REGION
Najpierw pomagał, potem okradał. 64-latek zatrzymany
W ręce dzielnicowych z komisariatu w Rakowie, wpadł w czwartek 64-letni mężczyzna. Śledczy podejrzewają, że mieszkaniec gminy Łagów okradł swojego znajomego z pieniędzy i pilarki spalinowej.
Wczoraj, z mundurowymi skontaktował się 66-latek. Mężczyzna poinformował, że podczas jego nieobecności, z domu zniknęło tysiąc złotych oraz pilarka spalinowa, warta 1200 złotych.

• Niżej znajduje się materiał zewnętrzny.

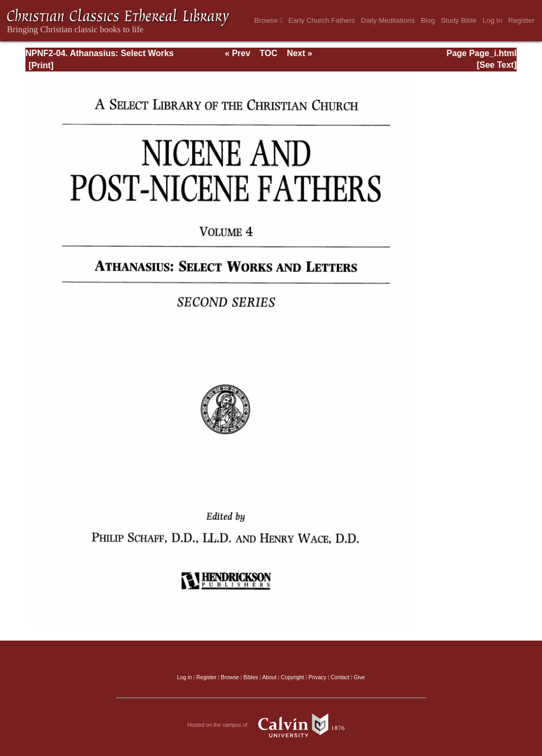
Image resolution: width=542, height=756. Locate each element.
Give (359, 677)
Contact (340, 677)
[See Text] (496, 65)
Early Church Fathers (322, 20)
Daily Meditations (387, 20)
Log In (492, 20)
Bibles (251, 677)
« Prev (238, 53)
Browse (268, 20)
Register (521, 20)
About (269, 677)
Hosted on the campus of (271, 725)
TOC (268, 53)
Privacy (318, 677)
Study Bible (458, 20)
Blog (428, 20)
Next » (300, 53)
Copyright (293, 677)
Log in (185, 677)
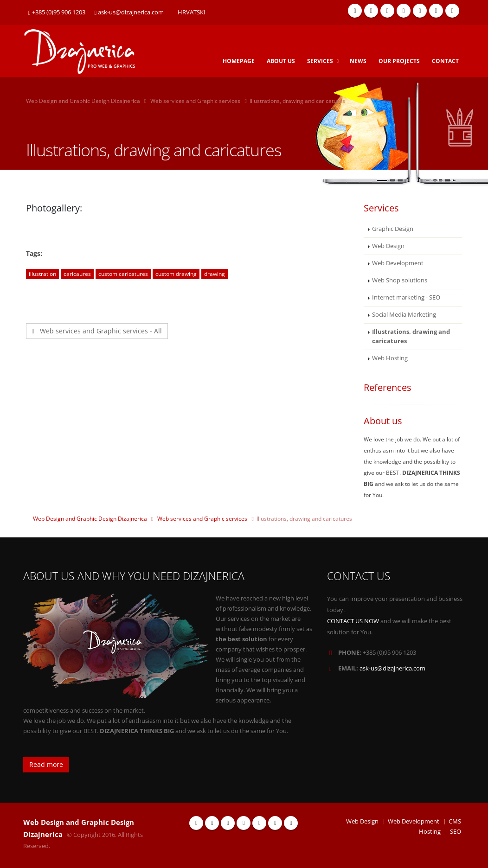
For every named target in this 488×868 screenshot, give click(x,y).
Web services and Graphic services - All (97, 331)
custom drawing (176, 274)
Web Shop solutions (399, 280)
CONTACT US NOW (353, 621)
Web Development (398, 263)
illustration (42, 274)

- Dzielnicowi pracujący na miejscu nie zauważyli śladów mogących wskazywać na włamanie. To wzbudziło podejrzenia stróżów prawa, jak i samego pokrzywdzonego. W toku czynności policjanci dowiedzieli się, że dostęp do domu mógł mieć znajomy mężczyzny – mówi Karol Macek z Komendy Miejskiej Policji w Kielcach.
64-latek kilka lat wcześniej pomagał pokrzywdzonemu - opiekował się jego domem gdy ten był za granicą. Kilka godzin później, śledczy złożyli mu wizytę. W toku czynności odnaleźli klucz, pasujący do zamka w domu okradzionego mężczyzny. Odzyskali także zaginioną pilarkę.
Mężczyźnie grozi teraz pięć lat więzienia.